--- TEXTAUSZUG ---
Der Knackpunkt ist ein anderer: Wer die Erdbebenopfer nach Deutschland einlädt, muss eine Erklärung abgeben, die dazu verpflichtet, für alle Kosten aufzukommen, die durch die Verwandten entstehen. Das betrifft zum Beispiel Krankenhausaufenthalte und andere medizinischen Behandlungen, auch psychologische. Sind die 90 Tage um, können weitere Kosten zu Buche schlagen, darunter auch die einer Rückführung.

Nach Auskunft der Innenbehörde wurden in Bremen bislang 31 der sogenannten Verpflichtungserklärungen ausgestellt. Zuständig ist das Bürgeramt. Bis Ende der Woche seien 125 Termine für weitere Anträge vergeben worden. Die telefonischen Anfragen würden stetig zunehmen, so das Ressort. In den nächsten Tagen werde das Bürgerservice-Center in der Stresemannstraße noch mehr personelle Unterstützung bekommen, damit weitere Termine angeboten werden können.
---
> **AUFGABENSTELLUNG**
Gib aus dem Text über die Verpflichtungserklärungen für Erdbebenopfer die Stelle wortgetreu wieder, beginnend bei „Der Knackpunkt ist“ und weiter bis einschließlich „die einer Rückführung.“.
--- ROHDATEN ---
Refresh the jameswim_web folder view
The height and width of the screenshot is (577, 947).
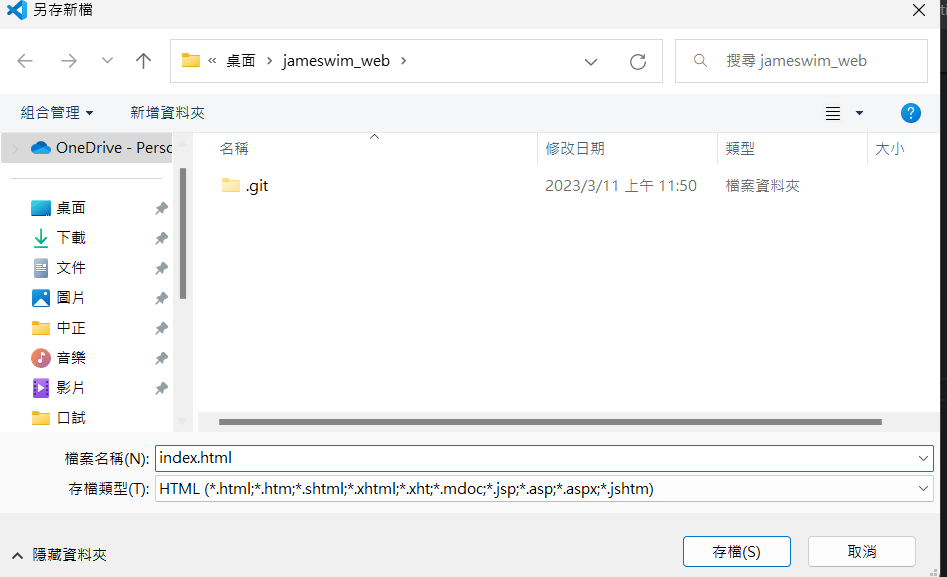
---
> **LÖSUNG**
Der Knackpunkt ist ein anderer: Wer die Erdbebenopfer nach Deutschland einlädt, muss eine Erklärung abgeben, die dazu verpflichtet, für alle Kosten aufzukommen, die durch die Verwandten entstehen. Das betrifft zum Beispiel Krankenhausaufenthalte und andere medizinischen Behandlungen, auch psychologische. Sind die 90 Tage um, können weitere Kosten zu Buche schlagen, darunter auch die einer Rückführung.